* _Supplied passage_
You do know the whole thing is just,
it's good white Christian Americans don't like a brown guy
holding the mirror up to their face.
That's what this is all about.
Don't you dare talk about it.
That's what it is.
Don't you dare talk about it.
So it's funny, it's funny you say that.
You know that's what it is.
I reject, and in my arguments, friendly, but healthy, heated arguments with the
left over the last four years have been steadfast on this and I don't intend to change my position
now. My position in talking to the left, including black audiences or places where, you know, there
was this idea that if you're not black, you can't say certain things. I never believed that. I think
that your ideas stand on your own merits, regardless of your own skin color,
and you got to express them.
That's what America's founded on.
So if that was my, and I got a lot of applause from many corridors of the conservative movement
for maintaining a hard line on that, but that's always been my belief.
And I'm not about to change that belief now either.
So I believe in being consistent across the board.
Here's my fear for you, someone who roots for you.
You said it yourself, the messenger matters.
You're going to run in a state, conservative, I guess is a good way of putting it.
I'm conservative.
And two, having grown up in a conservative state, knowing a lot of conservatives, love
them, but there's a good percentage of them, I would say 20% comfortably, that are simply
not going to vote for you because of your race and or religion.
Yeah, remember Ann Culture said I wouldn't ever vote for you because of your race and or religion. Yeah, remember Ann Culture said
I wouldn't ever vote for an Indian.
Ann Culture said this exact thing.
Now I'm not saying you can't run or whatever.
My question is, she literally said this.
She literally said,
I would not vote for him because he's Indian.
No, yeah.
Really?
Have you spoken to her recently?
Nah, I don't have too much to say.
No, let that just burn.
Anyway, point is, how do you overcome that?
And I would, listen, this is a beautiful moment
to speak to your ideals and what you believe in.
And I love those ideals.
However, this is a practical problem
that you will have to overcome.
Can you just do that with ideals?
So I think here's what I believe.
It happens to be true, right?
If I'm wrong about this,
then I won't be a successful American politician.
I'm okay with that. My goal in life is not to be a successful American politician. My
goal in this phase of my life is to change this country for the better by doing what
I believe is truthful and required for saving our nation. That's why I worked hard, worked
my tail off to get Donald Trump back in office because I think at the federal level, he is
the guy to lead us back to our sense of self-confidence and greatness.
So now when I look at what I'm doing, my goal is not to map some sort of focus group path
to what you're supposed to say to win an election.
What I care about is actually reviving excellence in America.
It so happens though, that I think most people, including in the Republican Party, agree with
the core principles of meritocracy,
the pursuit of excellence. I do think the majority, I think it's overwhelming majority.
And I'm not gonna get 100%? I'm not gonna get 100% of people support me.

* _Data section_
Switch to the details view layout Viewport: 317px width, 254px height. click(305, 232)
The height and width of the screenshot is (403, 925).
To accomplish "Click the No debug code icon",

* _Exercise prompt_
According to the transcript, why does the speaker accept that he might not become a successful American politician? Answer in one to three sentences.

* _Result below_
Being a successful American politician is not his goal in life. In this phase of his life, his goal is to change the country for the better by doing what he believes is truthful and required for saving the nation.